__Action item__.
Every entry should be reproduced word for word.

__Provided data__.
---

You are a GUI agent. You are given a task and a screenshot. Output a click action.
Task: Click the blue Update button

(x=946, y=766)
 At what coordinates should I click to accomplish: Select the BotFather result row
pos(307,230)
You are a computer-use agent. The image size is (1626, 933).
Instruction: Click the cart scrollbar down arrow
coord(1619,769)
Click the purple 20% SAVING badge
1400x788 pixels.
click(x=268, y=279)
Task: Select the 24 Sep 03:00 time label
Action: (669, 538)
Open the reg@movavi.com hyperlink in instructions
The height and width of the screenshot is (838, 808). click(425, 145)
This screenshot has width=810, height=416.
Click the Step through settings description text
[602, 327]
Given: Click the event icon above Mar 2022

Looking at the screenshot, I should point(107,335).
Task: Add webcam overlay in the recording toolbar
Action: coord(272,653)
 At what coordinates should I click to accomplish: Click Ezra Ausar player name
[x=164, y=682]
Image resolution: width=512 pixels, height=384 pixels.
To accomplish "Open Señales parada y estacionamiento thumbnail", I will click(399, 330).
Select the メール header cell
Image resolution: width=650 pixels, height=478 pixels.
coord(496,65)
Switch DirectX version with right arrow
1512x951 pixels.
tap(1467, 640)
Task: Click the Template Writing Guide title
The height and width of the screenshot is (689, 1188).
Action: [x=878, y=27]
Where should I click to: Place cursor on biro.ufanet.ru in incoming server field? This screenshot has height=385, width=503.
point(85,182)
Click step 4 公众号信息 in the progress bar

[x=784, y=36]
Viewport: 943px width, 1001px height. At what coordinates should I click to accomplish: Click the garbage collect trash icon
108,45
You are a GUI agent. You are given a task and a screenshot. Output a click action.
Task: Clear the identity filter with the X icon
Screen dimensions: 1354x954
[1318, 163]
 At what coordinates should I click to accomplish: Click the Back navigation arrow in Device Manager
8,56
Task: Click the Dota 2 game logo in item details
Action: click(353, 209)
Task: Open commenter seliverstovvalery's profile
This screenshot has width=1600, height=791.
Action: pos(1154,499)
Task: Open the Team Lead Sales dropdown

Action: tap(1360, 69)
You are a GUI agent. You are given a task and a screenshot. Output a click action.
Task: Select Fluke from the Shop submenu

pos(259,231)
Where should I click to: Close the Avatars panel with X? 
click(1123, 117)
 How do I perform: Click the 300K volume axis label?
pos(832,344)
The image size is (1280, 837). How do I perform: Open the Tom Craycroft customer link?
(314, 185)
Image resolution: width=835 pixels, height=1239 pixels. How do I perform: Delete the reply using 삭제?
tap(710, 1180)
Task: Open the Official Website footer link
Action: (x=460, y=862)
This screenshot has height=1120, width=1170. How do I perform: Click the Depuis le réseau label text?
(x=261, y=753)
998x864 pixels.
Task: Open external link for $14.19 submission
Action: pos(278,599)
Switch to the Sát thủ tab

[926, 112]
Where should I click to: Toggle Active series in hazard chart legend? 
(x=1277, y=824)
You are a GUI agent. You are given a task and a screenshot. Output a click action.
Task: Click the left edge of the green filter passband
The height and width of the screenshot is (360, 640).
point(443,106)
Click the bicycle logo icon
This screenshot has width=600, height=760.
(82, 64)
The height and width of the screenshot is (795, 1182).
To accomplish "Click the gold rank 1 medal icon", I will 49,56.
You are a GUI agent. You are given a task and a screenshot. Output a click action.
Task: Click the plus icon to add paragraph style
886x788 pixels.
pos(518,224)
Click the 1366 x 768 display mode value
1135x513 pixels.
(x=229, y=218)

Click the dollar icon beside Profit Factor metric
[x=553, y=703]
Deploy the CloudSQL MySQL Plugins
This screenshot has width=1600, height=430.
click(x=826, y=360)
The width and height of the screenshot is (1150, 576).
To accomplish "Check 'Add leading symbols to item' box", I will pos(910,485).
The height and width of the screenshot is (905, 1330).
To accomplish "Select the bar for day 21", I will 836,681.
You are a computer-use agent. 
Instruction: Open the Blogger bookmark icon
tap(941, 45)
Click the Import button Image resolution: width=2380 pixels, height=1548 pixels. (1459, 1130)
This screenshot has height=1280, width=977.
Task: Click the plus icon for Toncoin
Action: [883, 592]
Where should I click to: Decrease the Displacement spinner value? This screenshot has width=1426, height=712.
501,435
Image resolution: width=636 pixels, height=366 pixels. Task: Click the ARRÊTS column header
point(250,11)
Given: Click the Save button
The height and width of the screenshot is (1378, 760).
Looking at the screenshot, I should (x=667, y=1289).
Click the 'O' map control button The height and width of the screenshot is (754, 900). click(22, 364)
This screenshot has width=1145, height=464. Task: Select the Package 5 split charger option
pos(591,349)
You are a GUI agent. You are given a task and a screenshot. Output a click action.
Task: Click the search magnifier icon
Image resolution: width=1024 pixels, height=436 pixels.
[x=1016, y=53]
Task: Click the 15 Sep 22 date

---

__Exercise output__.
You are a GUI agent. You are given a task and a screenshot. Output a click action.
Task: Click the blue Update button

(x=946, y=766)
 At what coordinates should I click to accomplish: Select the BotFather result row
pos(307,230)
You are a computer-use agent. The image size is (1626, 933).
Instruction: Click the cart scrollbar down arrow
coord(1619,769)
Click the purple 20% SAVING badge
1400x788 pixels.
click(x=268, y=279)
Task: Select the 24 Sep 03:00 time label
Action: (669, 538)
Open the reg@movavi.com hyperlink in instructions
The height and width of the screenshot is (838, 808). click(425, 145)
This screenshot has width=810, height=416.
Click the Step through settings description text
[602, 327]
Given: Click the event icon above Mar 2022

Looking at the screenshot, I should point(107,335).
Task: Add webcam overlay in the recording toolbar
Action: coord(272,653)
 At what coordinates should I click to accomplish: Click Ezra Ausar player name
[x=164, y=682]
Image resolution: width=512 pixels, height=384 pixels.
To accomplish "Open Señales parada y estacionamiento thumbnail", I will click(399, 330).
Select the メール header cell
Image resolution: width=650 pixels, height=478 pixels.
coord(496,65)
Switch DirectX version with right arrow
1512x951 pixels.
tap(1467, 640)
Task: Click the Template Writing Guide title
The height and width of the screenshot is (689, 1188).
Action: [x=878, y=27]
Where should I click to: Place cursor on biro.ufanet.ru in incoming server field? This screenshot has height=385, width=503.
point(85,182)
Click step 4 公众号信息 in the progress bar

[x=784, y=36]
Viewport: 943px width, 1001px height. At what coordinates should I click to accomplish: Click the garbage collect trash icon
108,45
You are a GUI agent. You are given a task and a screenshot. Output a click action.
Task: Clear the identity filter with the X icon
Screen dimensions: 1354x954
[1318, 163]
 At what coordinates should I click to accomplish: Click the Back navigation arrow in Device Manager
8,56
Task: Click the Dota 2 game logo in item details
Action: click(353, 209)
Task: Open commenter seliverstovvalery's profile
This screenshot has width=1600, height=791.
Action: pos(1154,499)
Task: Open the Team Lead Sales dropdown

Action: tap(1360, 69)
You are a GUI agent. You are given a task and a screenshot. Output a click action.
Task: Select Fluke from the Shop submenu

pos(259,231)
Where should I click to: Close the Avatars panel with X? 
click(1123, 117)
 How do I perform: Click the 300K volume axis label?
pos(832,344)
The image size is (1280, 837). How do I perform: Open the Tom Craycroft customer link?
(314, 185)
Image resolution: width=835 pixels, height=1239 pixels. How do I perform: Delete the reply using 삭제?
tap(710, 1180)
Task: Open the Official Website footer link
Action: (x=460, y=862)
This screenshot has height=1120, width=1170. How do I perform: Click the Depuis le réseau label text?
(x=261, y=753)
998x864 pixels.
Task: Open external link for $14.19 submission
Action: pos(278,599)
Switch to the Sát thủ tab

[926, 112]
Where should I click to: Toggle Active series in hazard chart legend? 
(x=1277, y=824)
You are a GUI agent. You are given a task and a screenshot. Output a click action.
Task: Click the left edge of the green filter passband
The height and width of the screenshot is (360, 640).
point(443,106)
Click the bicycle logo icon
This screenshot has width=600, height=760.
(82, 64)
The height and width of the screenshot is (795, 1182).
To accomplish "Click the gold rank 1 medal icon", I will 49,56.
You are a GUI agent. You are given a task and a screenshot. Output a click action.
Task: Click the plus icon to add paragraph style
886x788 pixels.
pos(518,224)
Click the 1366 x 768 display mode value
1135x513 pixels.
(x=229, y=218)

Click the dollar icon beside Profit Factor metric
[x=553, y=703]
Deploy the CloudSQL MySQL Plugins
This screenshot has width=1600, height=430.
click(x=826, y=360)
The width and height of the screenshot is (1150, 576).
To accomplish "Check 'Add leading symbols to item' box", I will pos(910,485).
The height and width of the screenshot is (905, 1330).
To accomplish "Select the bar for day 21", I will 836,681.
You are a computer-use agent. 
Instruction: Open the Blogger bookmark icon
tap(941, 45)
Click the Import button Image resolution: width=2380 pixels, height=1548 pixels. (1459, 1130)
This screenshot has height=1280, width=977.
Task: Click the plus icon for Toncoin
Action: [883, 592]
Where should I click to: Decrease the Displacement spinner value? This screenshot has width=1426, height=712.
501,435
Image resolution: width=636 pixels, height=366 pixels. Task: Click the ARRÊTS column header
point(250,11)
Given: Click the Save button
The height and width of the screenshot is (1378, 760).
Looking at the screenshot, I should (x=667, y=1289).
Click the 'O' map control button The height and width of the screenshot is (754, 900). click(22, 364)
This screenshot has width=1145, height=464. Task: Select the Package 5 split charger option
pos(591,349)
You are a GUI agent. You are given a task and a screenshot. Output a click action.
Task: Click the search magnifier icon
Image resolution: width=1024 pixels, height=436 pixels.
[x=1016, y=53]
Task: Click the 15 Sep 22 date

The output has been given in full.